[Saved data entries]

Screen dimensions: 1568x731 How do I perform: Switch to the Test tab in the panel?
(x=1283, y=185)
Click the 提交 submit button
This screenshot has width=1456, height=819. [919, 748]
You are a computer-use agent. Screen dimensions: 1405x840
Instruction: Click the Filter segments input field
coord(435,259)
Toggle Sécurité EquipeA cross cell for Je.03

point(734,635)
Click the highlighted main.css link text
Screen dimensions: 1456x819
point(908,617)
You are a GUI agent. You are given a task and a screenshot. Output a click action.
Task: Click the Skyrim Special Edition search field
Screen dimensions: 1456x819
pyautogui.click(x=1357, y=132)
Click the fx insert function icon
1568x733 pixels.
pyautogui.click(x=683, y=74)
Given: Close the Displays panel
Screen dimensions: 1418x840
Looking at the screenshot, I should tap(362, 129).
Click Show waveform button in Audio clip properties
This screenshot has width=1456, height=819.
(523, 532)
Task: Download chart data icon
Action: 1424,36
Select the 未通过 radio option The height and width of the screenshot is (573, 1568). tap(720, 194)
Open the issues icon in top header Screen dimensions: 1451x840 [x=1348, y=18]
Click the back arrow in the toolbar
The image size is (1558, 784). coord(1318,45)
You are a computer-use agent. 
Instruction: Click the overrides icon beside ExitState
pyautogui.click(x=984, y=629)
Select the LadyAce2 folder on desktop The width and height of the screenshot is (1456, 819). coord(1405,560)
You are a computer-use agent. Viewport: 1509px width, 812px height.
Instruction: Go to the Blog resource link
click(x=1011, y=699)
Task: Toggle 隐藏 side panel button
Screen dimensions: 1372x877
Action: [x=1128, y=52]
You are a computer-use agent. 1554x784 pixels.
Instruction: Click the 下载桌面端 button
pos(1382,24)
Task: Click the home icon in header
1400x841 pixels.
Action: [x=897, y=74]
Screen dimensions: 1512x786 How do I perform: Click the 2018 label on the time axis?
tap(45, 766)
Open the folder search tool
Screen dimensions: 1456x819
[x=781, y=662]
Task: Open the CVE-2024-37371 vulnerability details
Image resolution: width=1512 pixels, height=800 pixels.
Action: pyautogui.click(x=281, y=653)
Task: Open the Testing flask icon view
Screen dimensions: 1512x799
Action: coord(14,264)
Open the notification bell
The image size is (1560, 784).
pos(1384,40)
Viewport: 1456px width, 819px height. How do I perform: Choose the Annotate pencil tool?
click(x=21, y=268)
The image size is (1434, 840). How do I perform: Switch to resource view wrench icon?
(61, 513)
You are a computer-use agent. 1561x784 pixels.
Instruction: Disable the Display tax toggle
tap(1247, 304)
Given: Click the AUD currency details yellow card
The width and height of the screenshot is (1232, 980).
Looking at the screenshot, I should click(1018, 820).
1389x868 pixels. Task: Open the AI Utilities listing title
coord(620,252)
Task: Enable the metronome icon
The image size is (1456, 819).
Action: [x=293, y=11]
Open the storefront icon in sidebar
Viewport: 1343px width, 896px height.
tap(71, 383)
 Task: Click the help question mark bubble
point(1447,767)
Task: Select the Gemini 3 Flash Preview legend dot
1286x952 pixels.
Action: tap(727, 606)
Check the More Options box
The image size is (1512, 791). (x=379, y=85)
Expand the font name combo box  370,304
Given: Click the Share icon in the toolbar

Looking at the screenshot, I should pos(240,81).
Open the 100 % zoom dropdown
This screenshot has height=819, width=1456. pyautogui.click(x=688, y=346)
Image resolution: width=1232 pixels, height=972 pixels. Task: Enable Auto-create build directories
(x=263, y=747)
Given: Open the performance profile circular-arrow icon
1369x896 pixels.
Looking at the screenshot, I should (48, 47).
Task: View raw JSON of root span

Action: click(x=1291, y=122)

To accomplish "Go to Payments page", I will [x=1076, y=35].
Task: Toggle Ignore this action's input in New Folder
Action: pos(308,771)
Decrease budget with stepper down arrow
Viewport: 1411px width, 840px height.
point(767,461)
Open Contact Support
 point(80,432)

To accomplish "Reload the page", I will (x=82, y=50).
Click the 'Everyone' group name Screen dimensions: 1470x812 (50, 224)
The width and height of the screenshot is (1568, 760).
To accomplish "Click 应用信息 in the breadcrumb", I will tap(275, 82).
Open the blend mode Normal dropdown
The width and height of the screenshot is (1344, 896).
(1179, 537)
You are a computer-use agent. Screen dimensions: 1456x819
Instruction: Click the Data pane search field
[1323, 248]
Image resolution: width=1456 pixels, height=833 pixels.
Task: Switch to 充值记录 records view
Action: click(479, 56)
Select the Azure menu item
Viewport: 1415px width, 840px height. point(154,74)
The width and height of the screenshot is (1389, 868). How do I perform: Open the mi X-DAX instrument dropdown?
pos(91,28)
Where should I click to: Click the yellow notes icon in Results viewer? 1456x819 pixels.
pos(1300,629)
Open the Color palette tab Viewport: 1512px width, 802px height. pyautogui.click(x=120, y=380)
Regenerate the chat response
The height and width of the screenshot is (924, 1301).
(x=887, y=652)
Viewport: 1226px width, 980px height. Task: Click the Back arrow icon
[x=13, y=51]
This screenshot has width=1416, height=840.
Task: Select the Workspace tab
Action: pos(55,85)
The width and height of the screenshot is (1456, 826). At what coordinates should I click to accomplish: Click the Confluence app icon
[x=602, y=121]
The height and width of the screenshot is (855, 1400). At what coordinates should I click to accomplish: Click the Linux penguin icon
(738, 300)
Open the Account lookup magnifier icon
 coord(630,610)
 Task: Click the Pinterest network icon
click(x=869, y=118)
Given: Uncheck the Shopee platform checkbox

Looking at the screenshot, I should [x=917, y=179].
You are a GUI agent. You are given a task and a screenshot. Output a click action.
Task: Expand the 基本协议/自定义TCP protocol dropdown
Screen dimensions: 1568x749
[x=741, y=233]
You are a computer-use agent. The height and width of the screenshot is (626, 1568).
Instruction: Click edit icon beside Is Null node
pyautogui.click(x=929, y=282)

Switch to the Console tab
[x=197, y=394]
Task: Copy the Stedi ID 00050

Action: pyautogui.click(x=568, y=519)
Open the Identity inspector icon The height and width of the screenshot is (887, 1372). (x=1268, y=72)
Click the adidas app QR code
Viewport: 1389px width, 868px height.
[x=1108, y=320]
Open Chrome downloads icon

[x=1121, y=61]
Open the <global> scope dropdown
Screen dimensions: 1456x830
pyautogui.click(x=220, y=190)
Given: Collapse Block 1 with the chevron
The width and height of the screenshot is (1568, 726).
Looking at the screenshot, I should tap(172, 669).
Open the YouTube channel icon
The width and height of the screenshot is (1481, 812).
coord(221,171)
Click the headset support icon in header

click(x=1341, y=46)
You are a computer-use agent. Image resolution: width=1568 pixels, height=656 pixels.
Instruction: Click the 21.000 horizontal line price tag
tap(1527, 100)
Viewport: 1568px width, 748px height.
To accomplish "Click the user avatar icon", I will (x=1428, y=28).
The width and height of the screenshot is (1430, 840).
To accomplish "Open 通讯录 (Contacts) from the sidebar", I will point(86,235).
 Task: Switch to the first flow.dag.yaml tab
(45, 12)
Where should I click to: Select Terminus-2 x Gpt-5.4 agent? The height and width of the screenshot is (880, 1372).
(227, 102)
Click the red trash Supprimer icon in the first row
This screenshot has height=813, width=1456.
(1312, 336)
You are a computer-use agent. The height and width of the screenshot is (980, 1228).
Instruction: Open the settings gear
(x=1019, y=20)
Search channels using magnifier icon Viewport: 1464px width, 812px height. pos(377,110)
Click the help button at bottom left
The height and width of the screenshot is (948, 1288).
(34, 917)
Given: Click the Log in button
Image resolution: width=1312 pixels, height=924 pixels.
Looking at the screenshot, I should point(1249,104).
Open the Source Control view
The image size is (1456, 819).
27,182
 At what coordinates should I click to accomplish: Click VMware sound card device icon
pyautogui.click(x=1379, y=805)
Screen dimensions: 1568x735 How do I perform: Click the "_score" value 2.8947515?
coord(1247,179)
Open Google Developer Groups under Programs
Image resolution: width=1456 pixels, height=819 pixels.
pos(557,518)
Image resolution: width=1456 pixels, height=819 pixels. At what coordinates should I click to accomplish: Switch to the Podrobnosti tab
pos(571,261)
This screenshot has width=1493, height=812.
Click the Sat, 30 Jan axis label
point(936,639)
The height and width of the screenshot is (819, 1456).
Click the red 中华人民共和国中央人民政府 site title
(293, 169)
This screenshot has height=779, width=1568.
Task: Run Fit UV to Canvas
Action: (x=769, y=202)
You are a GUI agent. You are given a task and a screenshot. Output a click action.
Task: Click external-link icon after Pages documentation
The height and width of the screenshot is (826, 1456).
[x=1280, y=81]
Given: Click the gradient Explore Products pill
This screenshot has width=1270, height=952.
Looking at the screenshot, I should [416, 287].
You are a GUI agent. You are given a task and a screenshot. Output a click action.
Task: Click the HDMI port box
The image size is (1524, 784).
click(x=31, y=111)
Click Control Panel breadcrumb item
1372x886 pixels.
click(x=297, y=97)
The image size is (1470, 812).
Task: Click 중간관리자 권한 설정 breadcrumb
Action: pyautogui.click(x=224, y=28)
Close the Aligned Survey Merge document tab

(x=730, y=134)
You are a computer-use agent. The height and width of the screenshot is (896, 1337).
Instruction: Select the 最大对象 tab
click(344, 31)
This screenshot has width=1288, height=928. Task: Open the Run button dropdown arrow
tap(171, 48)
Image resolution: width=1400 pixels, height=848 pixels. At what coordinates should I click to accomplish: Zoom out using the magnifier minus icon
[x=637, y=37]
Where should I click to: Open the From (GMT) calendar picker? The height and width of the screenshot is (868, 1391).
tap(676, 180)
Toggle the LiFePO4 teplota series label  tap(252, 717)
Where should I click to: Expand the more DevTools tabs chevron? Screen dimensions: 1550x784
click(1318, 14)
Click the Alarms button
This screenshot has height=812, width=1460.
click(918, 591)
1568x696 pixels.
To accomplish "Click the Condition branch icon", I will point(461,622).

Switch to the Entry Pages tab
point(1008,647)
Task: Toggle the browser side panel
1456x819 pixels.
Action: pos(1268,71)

**To do**
Check each line of the records for the string "computer" and copy those that have it.

**Response below**
You are a computer-use agent. Screen dimensions: 1405x840
You are a computer-use agent. 
You are a computer-use agent. Viewport: 1509px width, 812px height.
You are a computer-use agent. 1554x784 pixels.
You are a computer-use agent. 1561x784 pixels.
You are a computer-use agent. Screen dimensions: 1456x819
You are a computer-use agent. The height and width of the screenshot is (626, 1568).
You are a computer-use agent. Image resolution: width=1568 pixels, height=656 pixels.
You are a computer-use agent. The height and width of the screenshot is (980, 1228).
You are a computer-use agent. The height and width of the screenshot is (896, 1337).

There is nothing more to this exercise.